Grafstein Chair
Assessing the implications of modernity
- Name: Professor Paul Franks
- Position:Senator Jerahmiel S. and Carole S. Grafstein Chair in Jewish Philosophy, held since 2008
- Affiliation: Department of Philosophy, Centre for Jewish Studies
- Education: PhD, Harvard University
- Areas of Expertise: Metaphysics and epistemology, modern Jewish philosophy
- Teaching
- PHL2096 Analytic Philosophy: Kantian and Post-Kantian Themes in Analytic Philosophy
- Publications
- – “Ontology and Ethics: Questioning First Philosophy in Heidegger and Levinas,” in Fleischacker (ed.), Heidegger’s Jewish Followers (2008)
- – All or Nothing: Systematicity, Transcendental Arguments, and Skepticism in German Idealism (2005)
- Major Awards & Honours
- 2008 Dean’s Merit Award, University of Toronto Mississauga (3rd time)
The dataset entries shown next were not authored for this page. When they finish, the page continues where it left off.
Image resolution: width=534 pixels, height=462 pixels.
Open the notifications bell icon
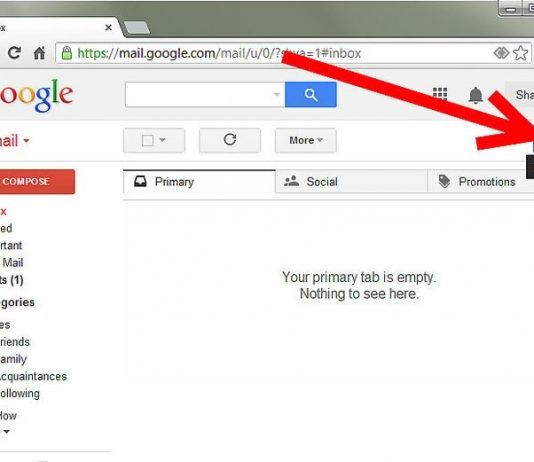pos(475,95)
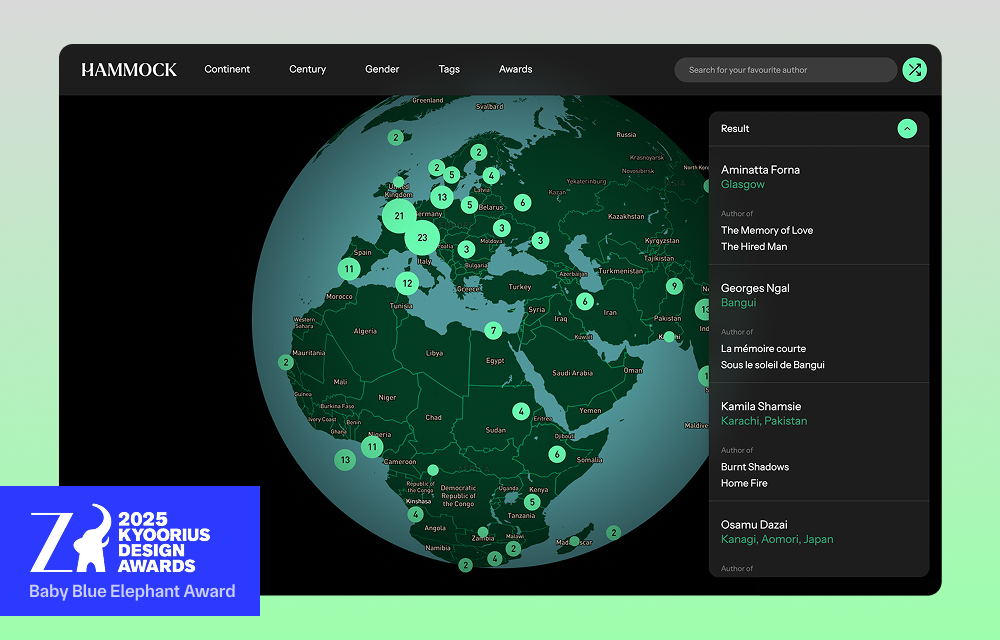The image size is (1000, 640).
Task: Open the Awards filter menu
Action: 515,70
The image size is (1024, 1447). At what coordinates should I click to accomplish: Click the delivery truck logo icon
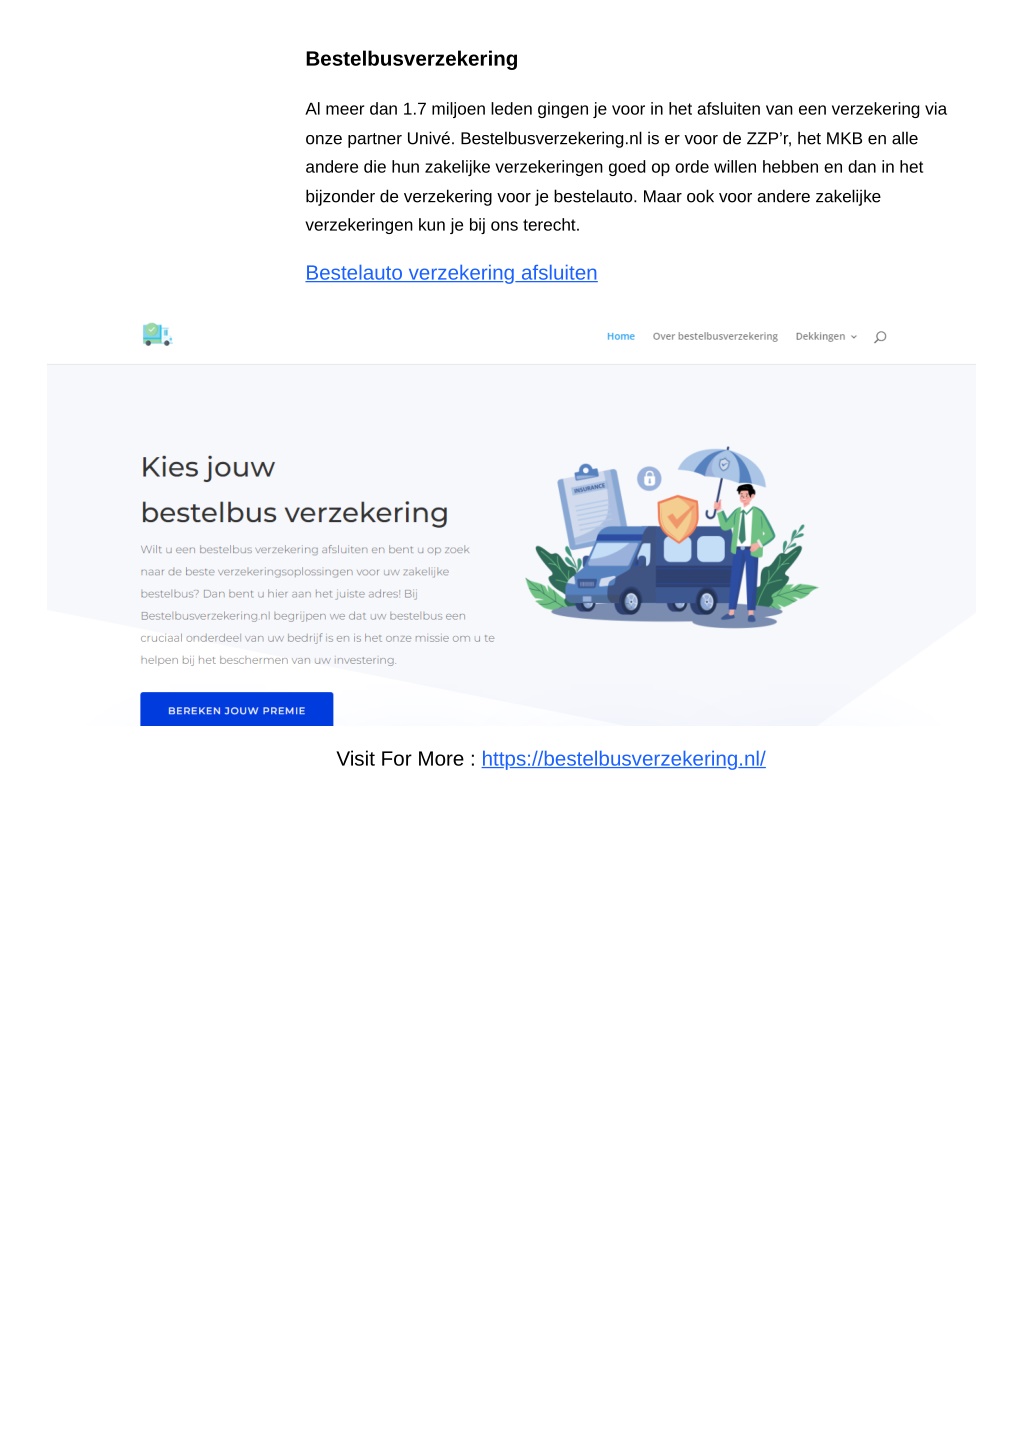tap(157, 335)
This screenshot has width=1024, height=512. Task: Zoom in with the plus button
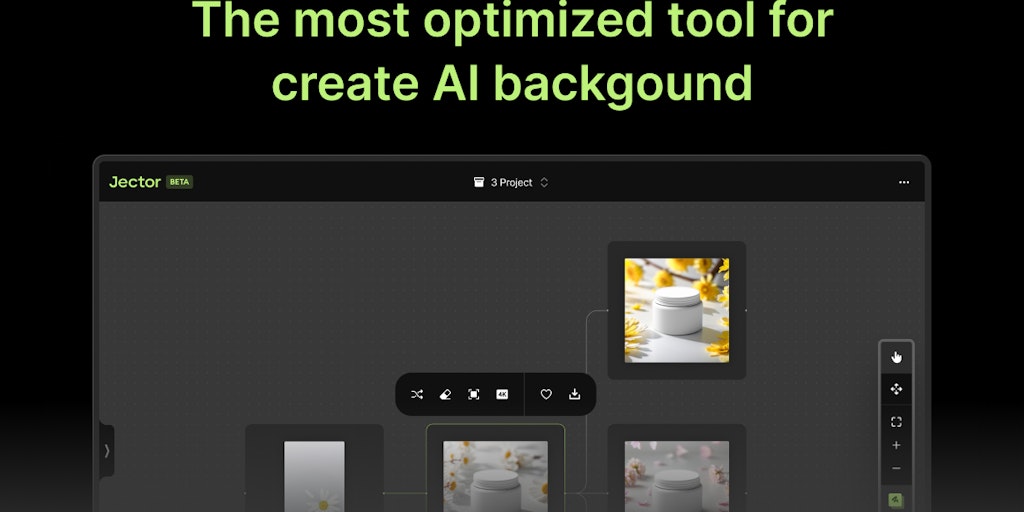click(896, 445)
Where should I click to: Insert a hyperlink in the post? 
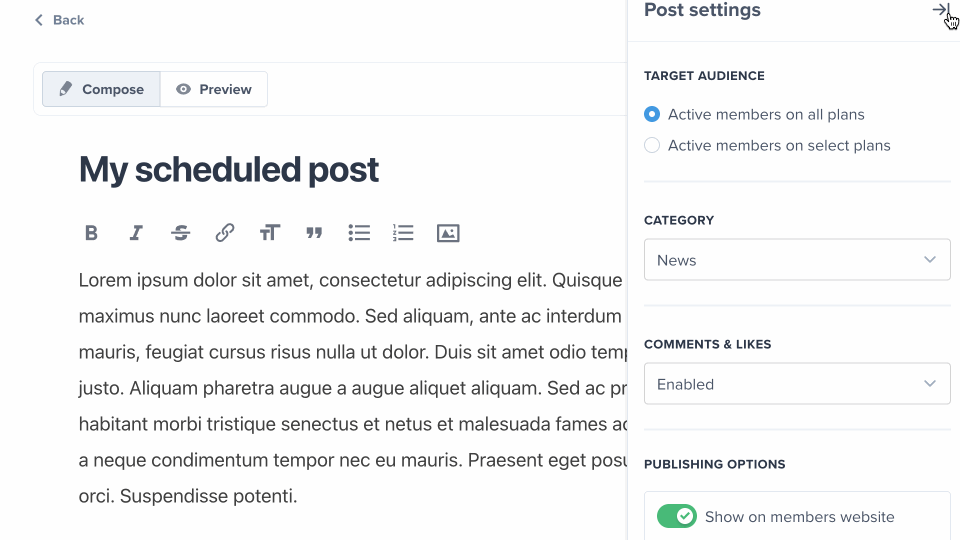point(225,233)
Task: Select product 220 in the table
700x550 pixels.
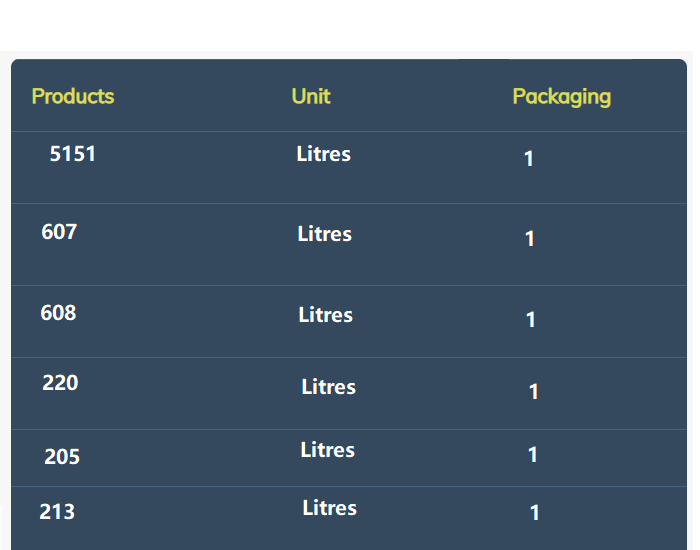Action: coord(60,383)
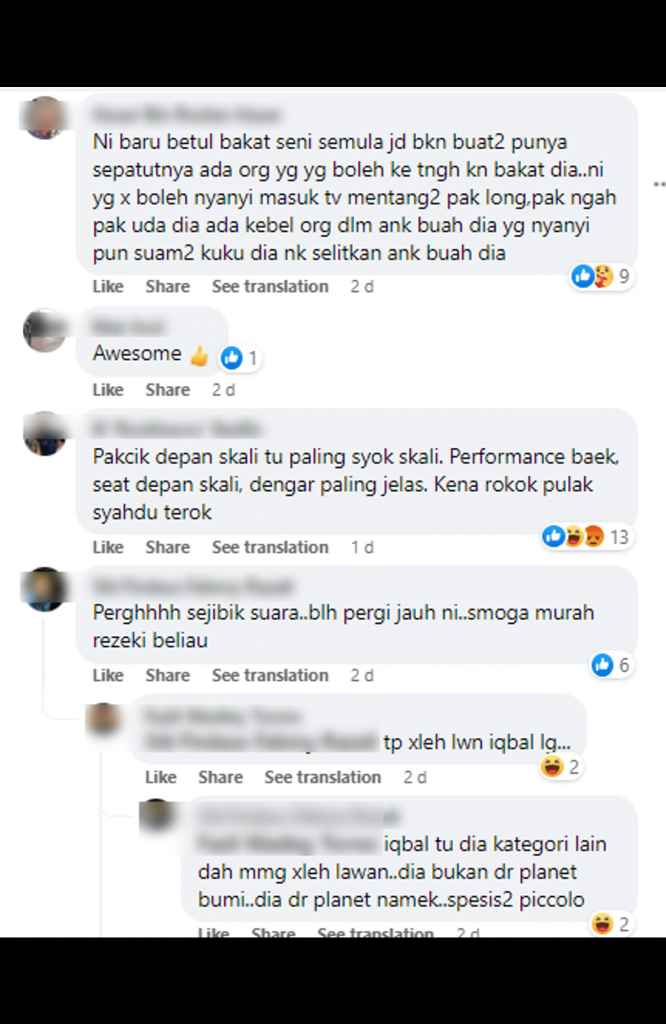This screenshot has height=1024, width=666.
Task: Share the 'Perghhhh sejibik suara' comment
Action: tap(168, 675)
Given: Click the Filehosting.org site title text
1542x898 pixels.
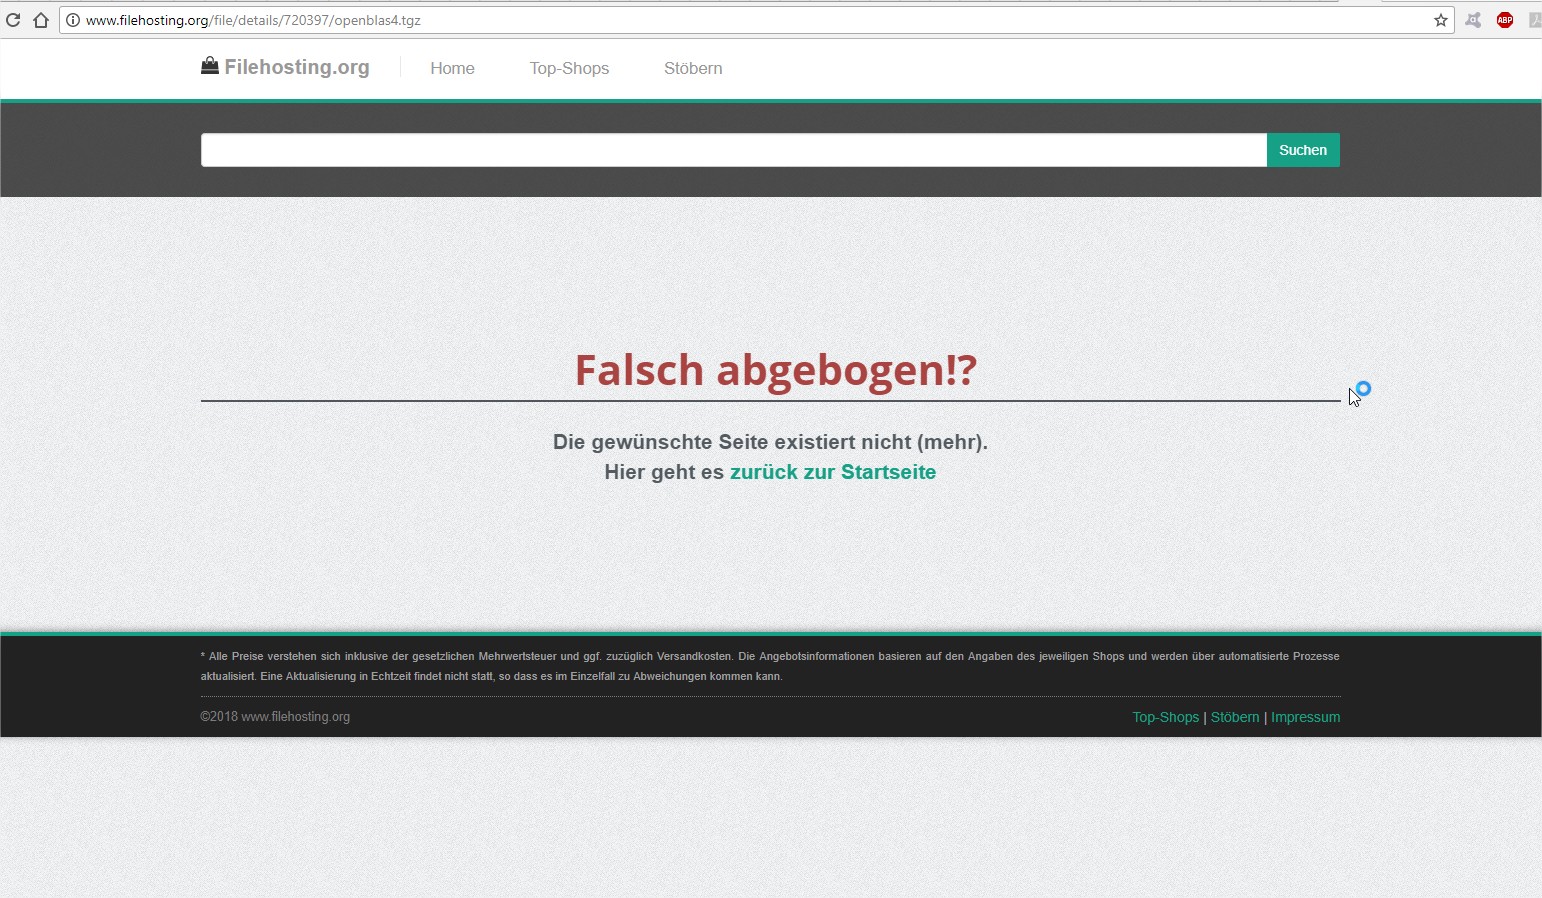Looking at the screenshot, I should 297,66.
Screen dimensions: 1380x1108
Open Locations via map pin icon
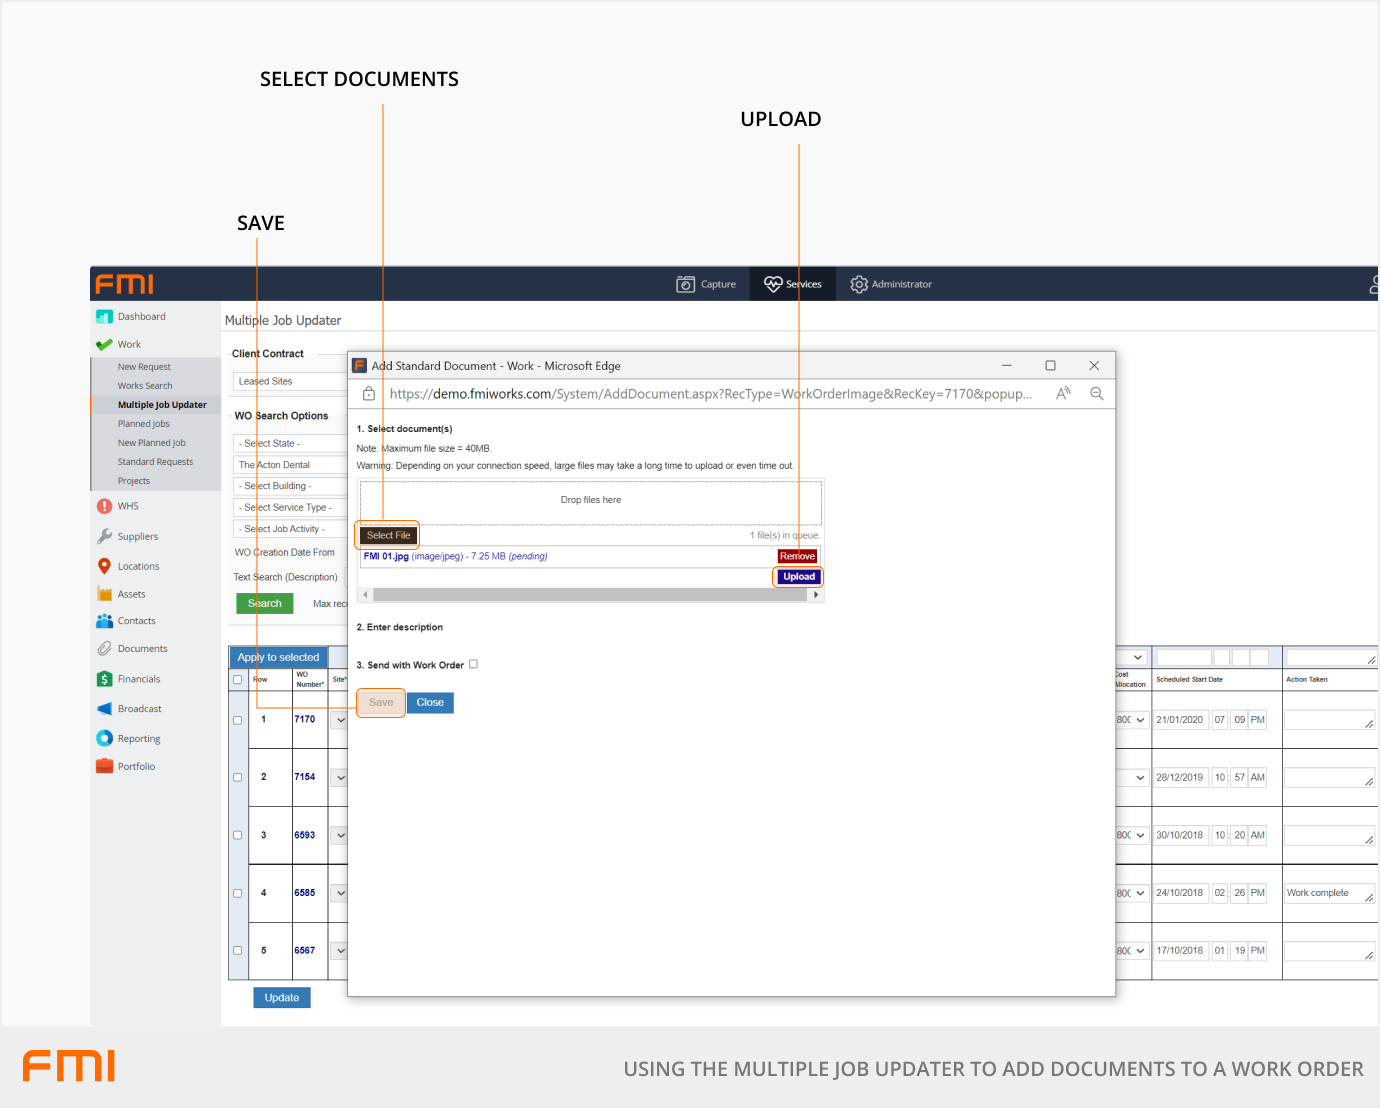(104, 566)
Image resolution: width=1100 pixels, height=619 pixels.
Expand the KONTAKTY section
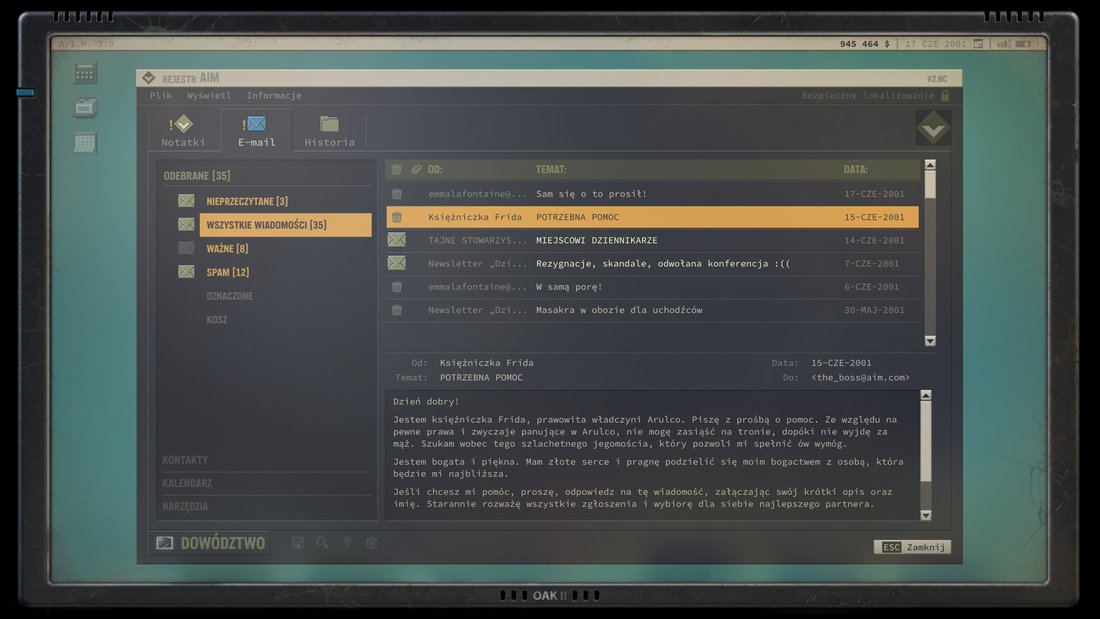[185, 460]
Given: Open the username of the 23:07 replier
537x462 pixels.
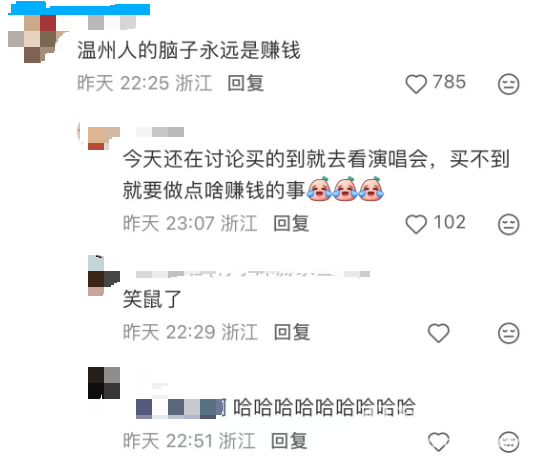Looking at the screenshot, I should pos(160,132).
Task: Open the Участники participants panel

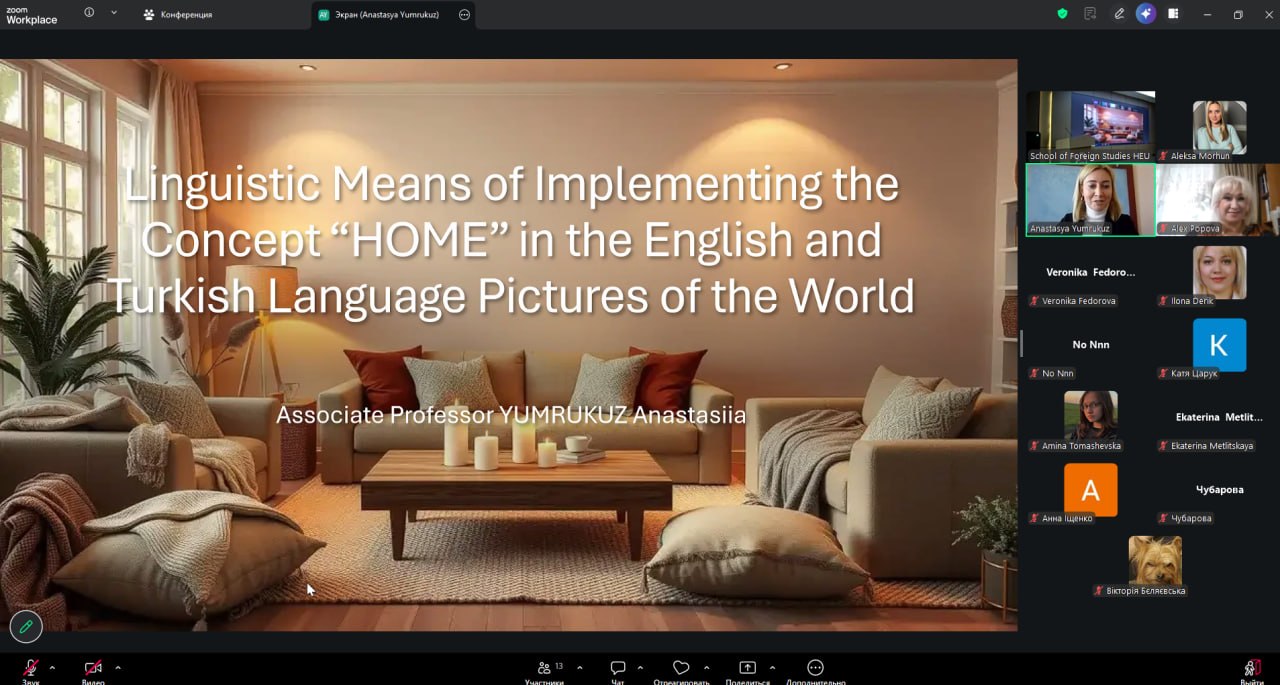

- 2005 American Council of Learned Societies Fellowship
Are we part of nature, or do souls make us something else?
If our current enthrallment to the natural sciences means that concepts like the soul can no longer be taken for granted, then what does it mean to be human? In the wake of Spinoza and Kant, modern thinkers have repeatedly gone back to such fundamental questions as they debate the ways in which individual identity can be reconciled with citizenship in a secular, democratic state.
Over the last few decades, the rise of multicultural societies, like Canada’s, has given philosophical perspectives on human nature a new resonance and urgency. Paul Franks, the Senator Jerahmiel S. and Carole S. Grafstein Chair in Jewish Philosophy, believes that the attempt to provide secular answers to what used to be religious questions lies at the heart of many dilemmas we face when dealing with the competing claims of modern identities — ethnic, religious and political — under the pressure of globalization, widespread immigration and the interpenetration of cultures.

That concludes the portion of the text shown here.